## Work task
Write out the following passage about Club for Growth's political spending word for word.

## Page excerpt

--

The Super PAC focuses on “defeating big-government politicians and replacing them with pro-growth, limited-government conservatives,” according to its website. To that end, it spent more than $71 million in the 2020 election cycle on congressional races.
Last year, The Guardian reported that the national Club for Growth spent $20 million in 2018 and 2020 to support 42 congressional Republicans who voted to overturn the results of the 2020 presidential election, including GOP Sens. Josh Hawley of Missouri and Ted Cruz of Texas.
The group also supported Cruz’s 2016 failed presidential run and opposed former President Donald Trump. In the six years that followed, Trump and the group grew politically closer. But then in 2022, a rift between Trump and the Club occurred over differences in federal candidate endorsements in races in Ohio and Pennsylvania.
Years earlier, a state arm of the national Club for Growth called Club for Growth Wisconsin spent $11.37 on undisclosed phony issue ads in Wisconsin legislative and statewide races from 2010 through 2013. The state group ranks as one of the top spenders in Wisconsin legislative and statewide races. Most of the group’s spending, $9 million in 2011, supported nine GOP state senators facing recalls because they backed a measure to cripple public employee collective bargaining rights.
Club for Growth Wisconsin later became one of numerous organizations targeted in a John Doe investigation into the alleged campaign finance law violations between outside electioneering groups and former Republican Gov. Scott Walker’s campaign during Wisconsin’s 2011 and 2012 recall elections.

--

## Given data
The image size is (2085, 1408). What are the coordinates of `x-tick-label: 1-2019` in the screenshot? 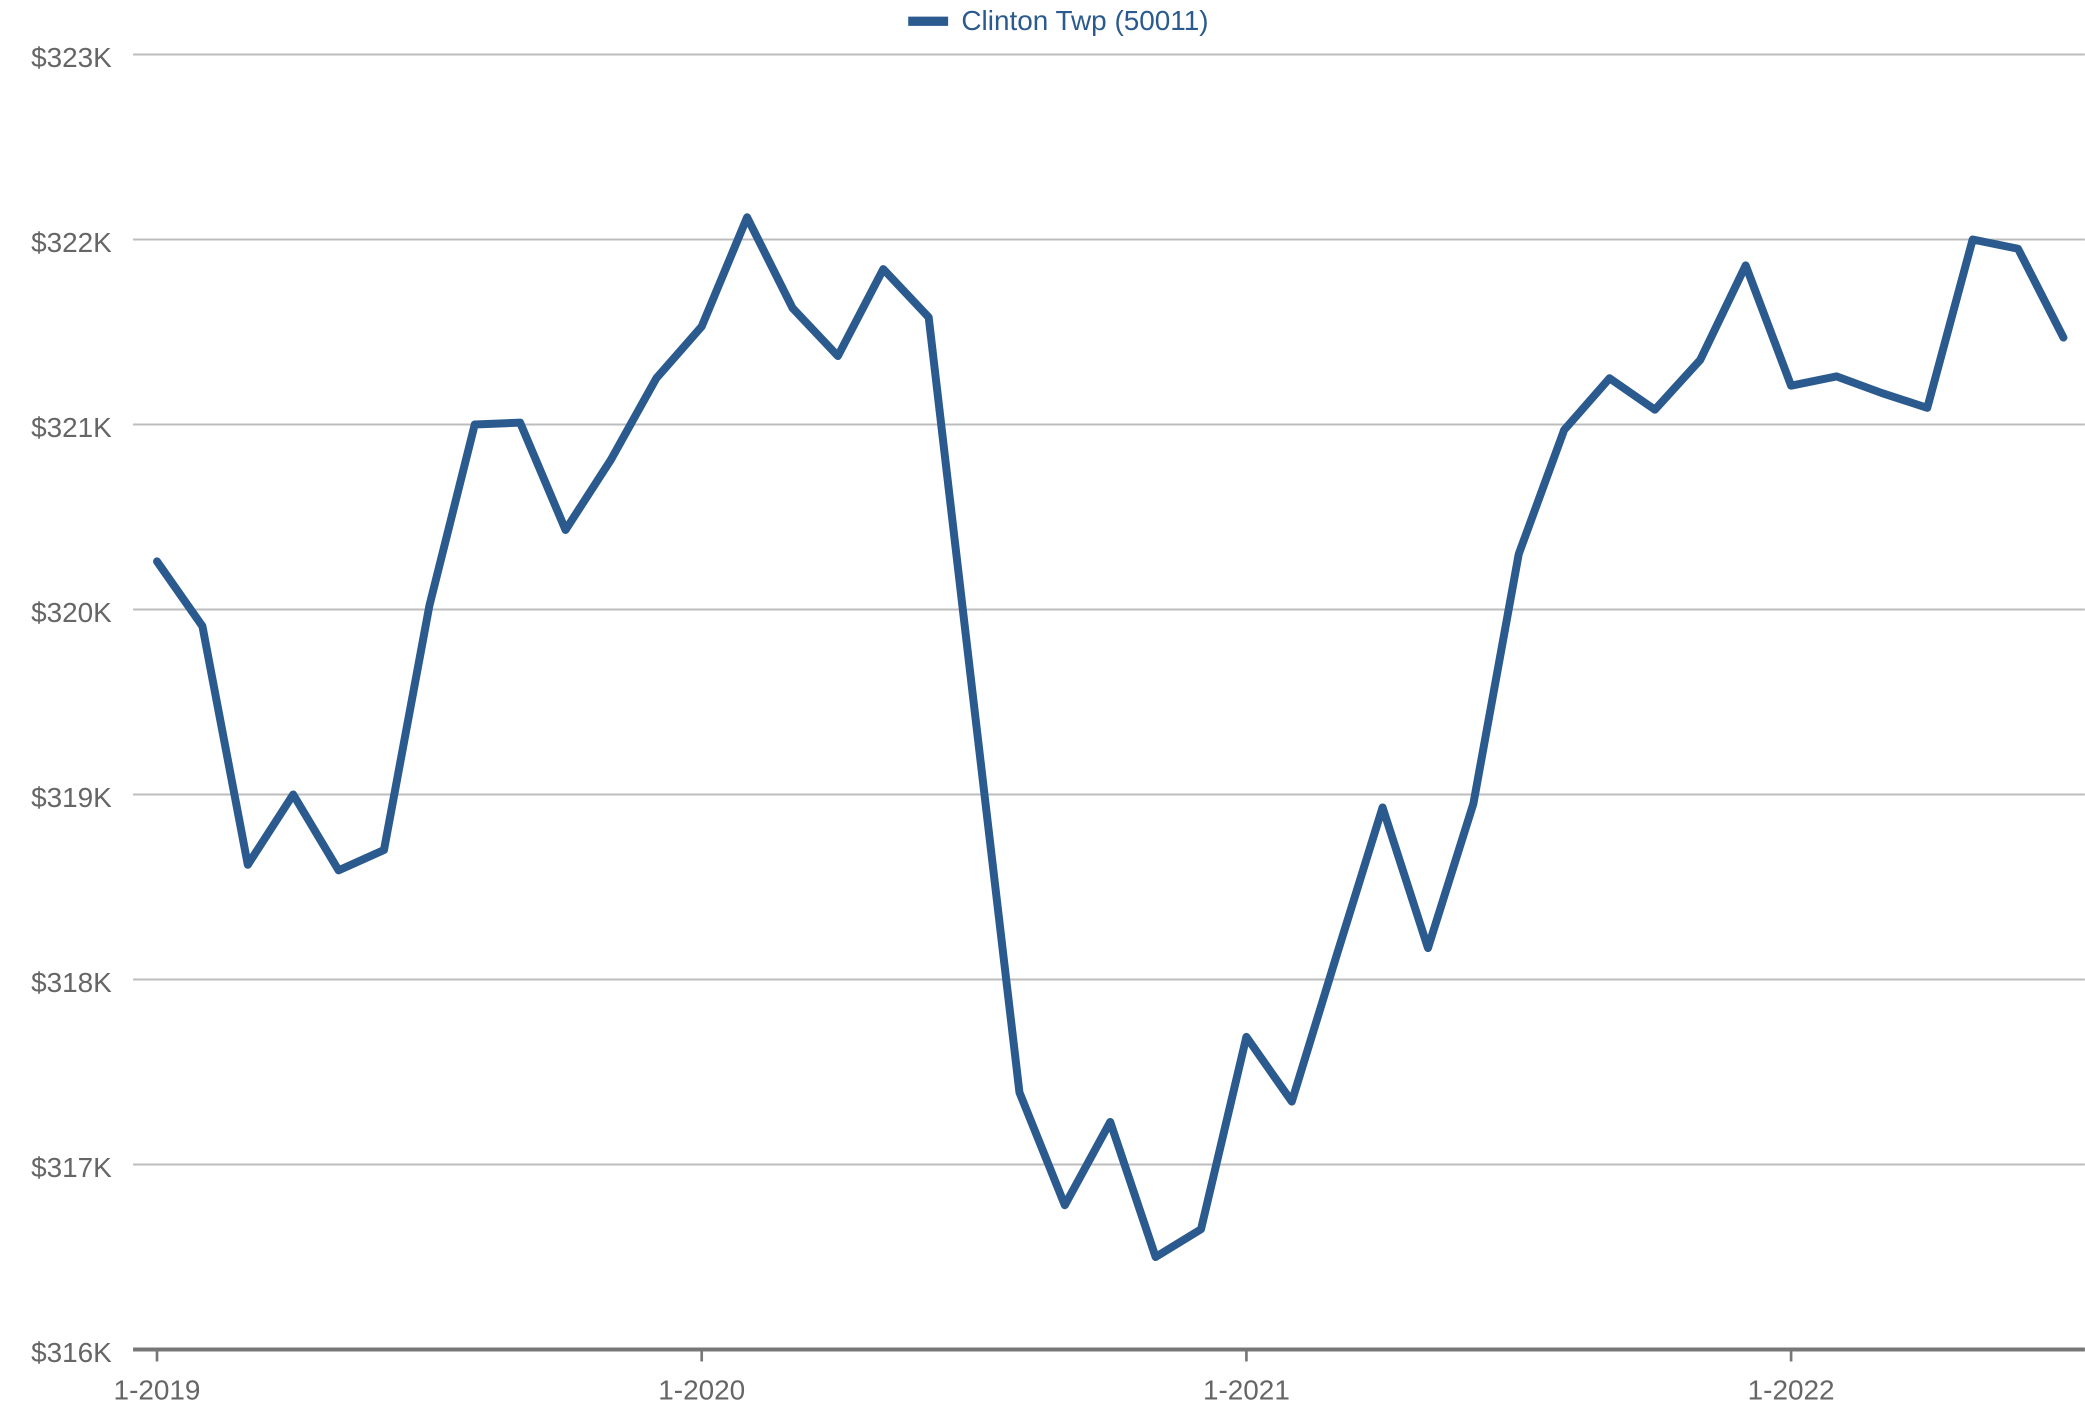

--

## Task output
The Super PAC focuses on “defeating big-government politicians and replacing them with pro-growth, limited-government conservatives,” according to its website. To that end, it spent more than $71 million in the 2020 election cycle on congressional races.
Last year, The Guardian reported that the national Club for Growth spent $20 million in 2018 and 2020 to support 42 congressional Republicans who voted to overturn the results of the 2020 presidential election, including GOP Sens. Josh Hawley of Missouri and Ted Cruz of Texas.
The group also supported Cruz’s 2016 failed presidential run and opposed former President Donald Trump. In the six years that followed, Trump and the group grew politically closer. But then in 2022, a rift between Trump and the Club occurred over differences in federal candidate endorsements in races in Ohio and Pennsylvania.
Years earlier, a state arm of the national Club for Growth called Club for Growth Wisconsin spent $11.37 on undisclosed phony issue ads in Wisconsin legislative and statewide races from 2010 through 2013. The state group ranks as one of the top spenders in Wisconsin legislative and statewide races. Most of the group’s spending, $9 million in 2011, supported nine GOP state senators facing recalls because they backed a measure to cripple public employee collective bargaining rights.
Club for Growth Wisconsin later became one of numerous organizations targeted in a John Doe investigation into the alleged campaign finance law violations between outside electioneering groups and former Republican Gov. Scott Walker’s campaign during Wisconsin’s 2011 and 2012 recall elections.